A weighted Voronoi tessellation of demographic and health survey data to be used in the prediction of social and economic well-being .

Laguerre Voronoi Tessellation of DHS Data for GADM Boundary of India

In this article the application of Laguerre-Vornoi tessellation to Demographic and Health Survey (DHS) data is explored. A pipeline for cleaning and transforming the DHS data is proposed along with the associated python code.

Demographic and Health Survey data

DHS surveys contain confidential information that could potentially be used to identify an individual through unique information or PII. To avoid this the DHS Program has developed an approach to degrade accuracy of the GPS coordinates so that true place of residence cannot be derived. In all DHS surveys the center GPS coordinate of the populated place in a cluster is recorded and separate degradation error values are applied depending on whether a cluster is urban or rural. A random error of 5 km maximum in rural areas and 2 km maximum in urban areas is applied, this decreases the likelihood of household identification by tenfold. The new list of coordinates can be thought of as having a circular error buffer zone of (5km or 2km) within which the actual value resides. This degradation poses a challenge for further data analysis and machine learning tasks on this data. Comprehensive and accurate measurements of economic well-being are fundamental inputs into both research and policy making. The final goal of the World Resources Institute Project is to be able to predict Demographic and Health Survey based estimates with Remote Sensing and OpenStreetMaps data for finest spatial micro-regions in India.

Laguerre Voronoi Diagrams

Introduced in 1985 in¹, Laguerre Voronoi diagrams are an extension of the concept of Voronoi diagrams for n points in the plane to that of Laguerre geometry for n circles in the plane. It is a partition of the Euclidean plane into polygonal cells defined from a set of circles and are also known as Power Diagrams. The diagrams used in this article were generated from the following GitHub Gist.

Example of power diagram of 32 points in the plane where each point has a different radius.

Laguerre Voronoi Tessellation of DHS Data

Due to the nature of the degradation introduced in the DHS Data, Laguerre Voronoi tessellation of the DHS data set is a viable model to create polygonal partition of the map of a country for further data analysis. India is taken as an example for introducing the pipeline.

Preprocessing DHS Data

• Note that the intersection of 0 degrees latitude (Equator) and 0 degrees longitude(Prime Meridian) on the map falls in the middle of the Atlantic Ocean, in the Gulf of Guinea off the coast of western Africa.

Image showing the intersection of Equator and Prime Meridian

• Hence all entries from any country specific DHS GeoDataFrame can be dropped which have both latitude and longitude entries as 0.0.

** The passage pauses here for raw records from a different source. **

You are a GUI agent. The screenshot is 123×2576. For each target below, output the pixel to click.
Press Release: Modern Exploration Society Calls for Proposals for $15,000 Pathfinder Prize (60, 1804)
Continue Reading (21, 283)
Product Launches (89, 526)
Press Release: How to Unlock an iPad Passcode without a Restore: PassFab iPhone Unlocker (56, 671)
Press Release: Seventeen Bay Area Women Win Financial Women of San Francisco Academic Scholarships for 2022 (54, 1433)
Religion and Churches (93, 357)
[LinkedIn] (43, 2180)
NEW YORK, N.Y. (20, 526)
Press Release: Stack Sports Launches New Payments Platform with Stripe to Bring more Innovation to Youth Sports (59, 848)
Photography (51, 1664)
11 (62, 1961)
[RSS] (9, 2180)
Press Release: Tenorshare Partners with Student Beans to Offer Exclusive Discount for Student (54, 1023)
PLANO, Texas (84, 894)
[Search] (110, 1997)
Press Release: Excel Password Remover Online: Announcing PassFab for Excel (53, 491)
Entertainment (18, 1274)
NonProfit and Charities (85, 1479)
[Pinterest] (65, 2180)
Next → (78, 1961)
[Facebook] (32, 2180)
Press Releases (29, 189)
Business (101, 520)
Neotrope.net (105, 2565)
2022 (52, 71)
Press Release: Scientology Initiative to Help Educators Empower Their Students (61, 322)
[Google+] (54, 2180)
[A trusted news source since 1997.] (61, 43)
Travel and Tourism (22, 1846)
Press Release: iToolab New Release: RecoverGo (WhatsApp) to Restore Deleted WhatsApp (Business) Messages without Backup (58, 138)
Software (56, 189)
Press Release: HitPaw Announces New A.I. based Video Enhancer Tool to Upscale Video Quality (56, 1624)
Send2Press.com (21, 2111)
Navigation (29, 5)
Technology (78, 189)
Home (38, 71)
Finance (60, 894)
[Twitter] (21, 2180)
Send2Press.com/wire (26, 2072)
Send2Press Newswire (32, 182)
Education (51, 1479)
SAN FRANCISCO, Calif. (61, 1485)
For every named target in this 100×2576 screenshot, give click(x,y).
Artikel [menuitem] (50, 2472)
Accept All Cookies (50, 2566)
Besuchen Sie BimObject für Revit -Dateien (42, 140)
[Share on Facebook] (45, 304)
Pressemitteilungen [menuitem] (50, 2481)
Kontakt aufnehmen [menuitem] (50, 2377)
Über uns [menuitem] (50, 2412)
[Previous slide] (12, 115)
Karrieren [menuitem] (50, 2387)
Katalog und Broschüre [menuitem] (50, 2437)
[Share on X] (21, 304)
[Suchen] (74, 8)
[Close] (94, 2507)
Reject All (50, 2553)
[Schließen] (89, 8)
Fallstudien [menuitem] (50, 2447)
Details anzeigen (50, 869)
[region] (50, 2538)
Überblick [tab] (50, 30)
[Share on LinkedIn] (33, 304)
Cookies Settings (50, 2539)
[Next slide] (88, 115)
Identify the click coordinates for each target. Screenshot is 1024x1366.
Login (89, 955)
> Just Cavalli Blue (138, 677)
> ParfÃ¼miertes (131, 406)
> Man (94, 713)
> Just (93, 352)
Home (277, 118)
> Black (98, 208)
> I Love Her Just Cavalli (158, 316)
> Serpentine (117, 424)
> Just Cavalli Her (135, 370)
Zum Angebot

DHSGeographicData class handles the DHS data and the member method clean.

• Next extract the columns important for computation of the Laguerre-Voronoi diagrams using the method DHSGeographicData.extract_dhs(). The shapefile IAGE71FL.shp for India from geographic data IAGE71FL.zip is used for extraction and the following GeoDataFrame is obtained:

The GeoDataFrame after the extraction step showing the columns extracted from IAGE71FL.shp

Plot of the latitude, longitude points represented by the geometry column of the extracted GeoDataFrame.

• Then assign the weights to the different sites depending on whether they are urban or rural and extract the sites and weights using the method DHSGeographicData.get_sites_and_radii().

Generate the Weighted Voronoi

Using the Laguerre-Voronoi GitHub Gist the weighted Voronoi tessellation is obtained.

Computing the weighted Voronoi cell map for DHS data.

A plot of the weighted Voronoi tessellation of the DHS cluster for India

Combine DHS data with Voronoi cells

Next the DHS GeoDataFrame is combined with the Voronoi cells, such that every point in the DHS cluster is assigned exactly one Voronoi cell. The aim is to create a new ESRI shapefile where the geometry is made up of the Voronoi cells. The member method DHSGeographicData.combine_dhs_voronoi(poly_lst) is used for this

Member method of class DHSGeographicData to combine DHS data with Voronoi Cell map.

Clip the combined GeoDataFrame with GADM country outline

The GADM website is used for downloading country specific maps and spatial data. In the final step the combined GeoDataFrame of DHS data and Vornoi cells is clipped with the country boundary shapefile downloaded from GADM. The following steps were used for clipping the GeoDataFrame and storing the final output into a shapefile for further use.

The full pipeline

All the steps of the process can be found in dhs_data_voronoi.ipynb. The images below show the DHS and Voronoi combined GeoDataFrame clipped at the country boundary.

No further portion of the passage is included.